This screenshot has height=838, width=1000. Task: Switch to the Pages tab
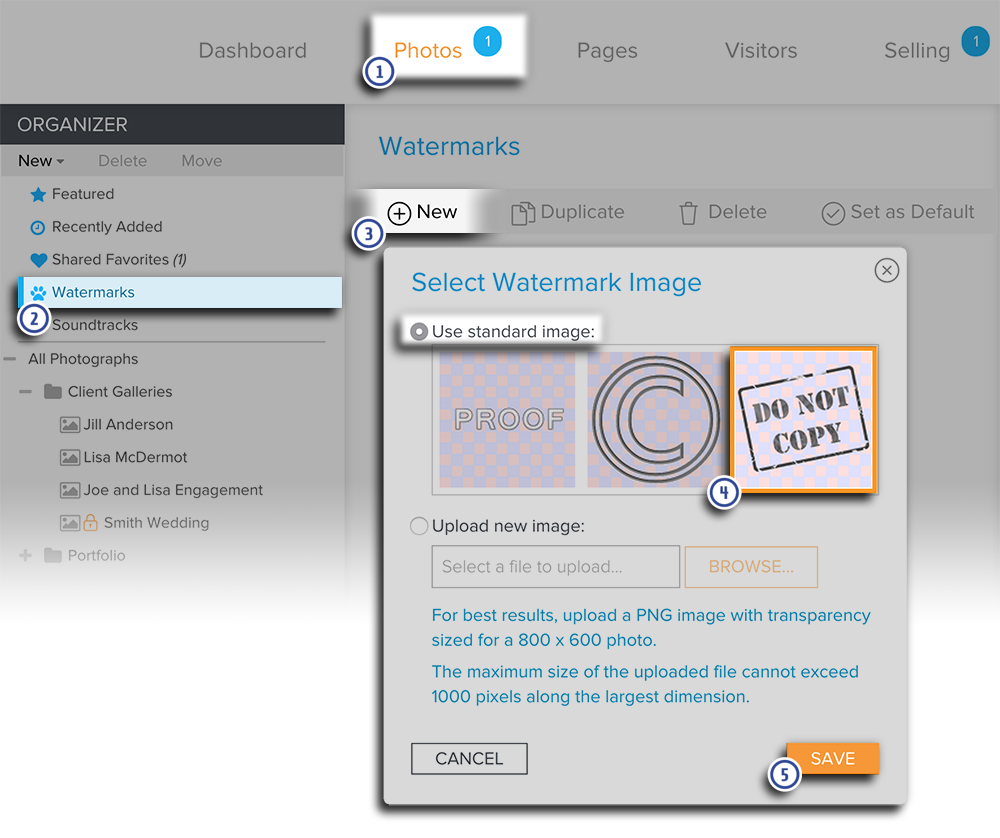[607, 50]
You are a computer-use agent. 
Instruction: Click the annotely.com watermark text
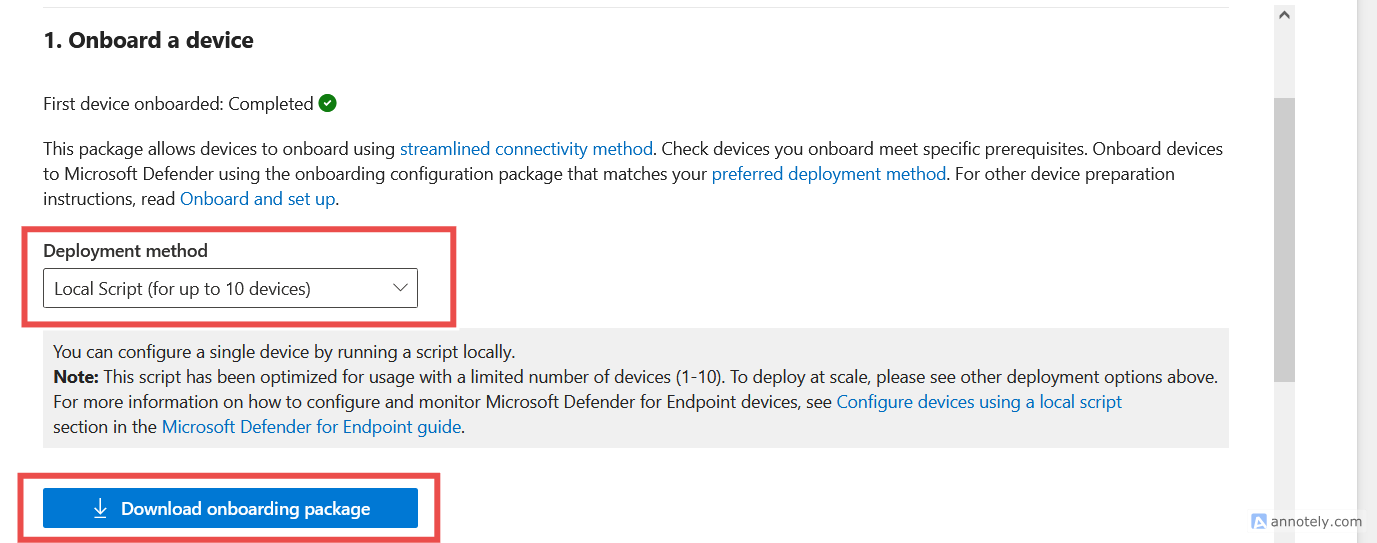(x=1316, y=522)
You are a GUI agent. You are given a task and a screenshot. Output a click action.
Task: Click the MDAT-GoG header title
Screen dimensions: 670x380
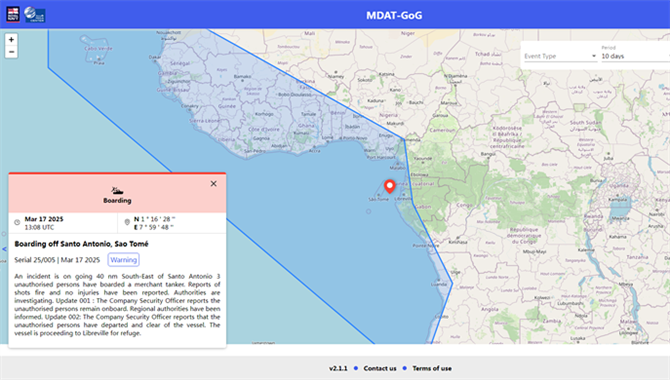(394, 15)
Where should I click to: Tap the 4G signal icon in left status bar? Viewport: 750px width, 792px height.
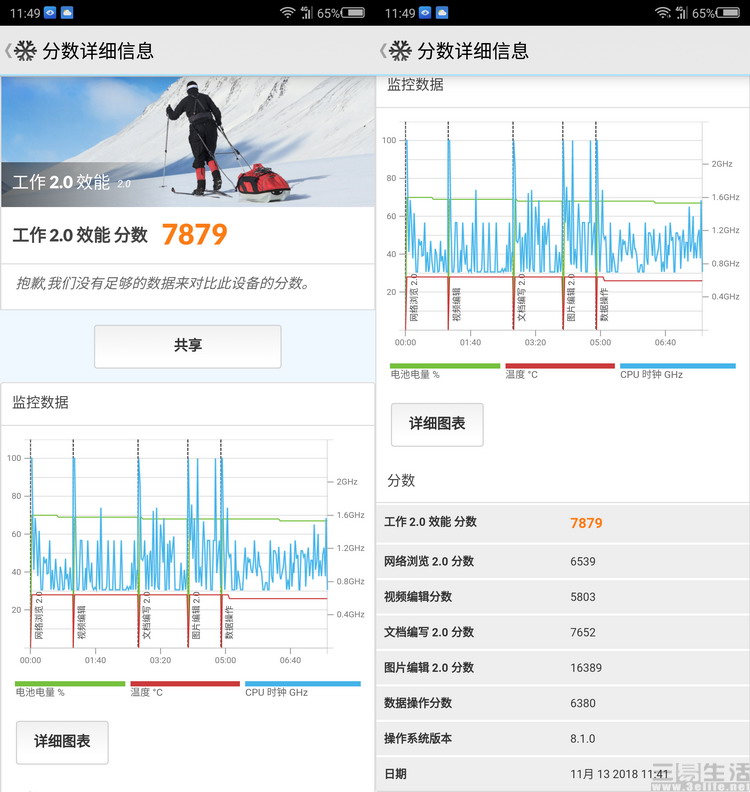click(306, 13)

WHAT TO WORK ON
Retype the material above exactly, images excluded.

RESULT OF THIS TASK
This screenshot has height=838, width=1000. Task: Switch to the Pages tab
[607, 50]
You are a computer-use agent. 
Instruction: Click the annotely.com watermark text
(x=1316, y=522)
You are a GUI agent. You are given a task and a screenshot. Output a click action.
Task: Click the MDAT-GoG header title
Screen dimensions: 670x380
(394, 15)
Where should I click to: Tap the 4G signal icon in left status bar? Viewport: 750px width, 792px height.
click(306, 13)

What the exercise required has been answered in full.